(Data on locating visible targets)
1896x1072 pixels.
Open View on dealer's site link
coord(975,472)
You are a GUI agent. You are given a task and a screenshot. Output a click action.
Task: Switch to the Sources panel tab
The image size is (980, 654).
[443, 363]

§ **What you need to do**: Update the records above by swapping "screenshot" for "screen capture" and leaving every other part of the lines unchanged.

§ **Exercise answer**:
1896x1072 pixels.
Open View on dealer's site link
coord(975,472)
You are a GUI agent. You are given a task and a screen capture. Output a click action.
Task: Switch to the Sources panel tab
The image size is (980, 654).
[443, 363]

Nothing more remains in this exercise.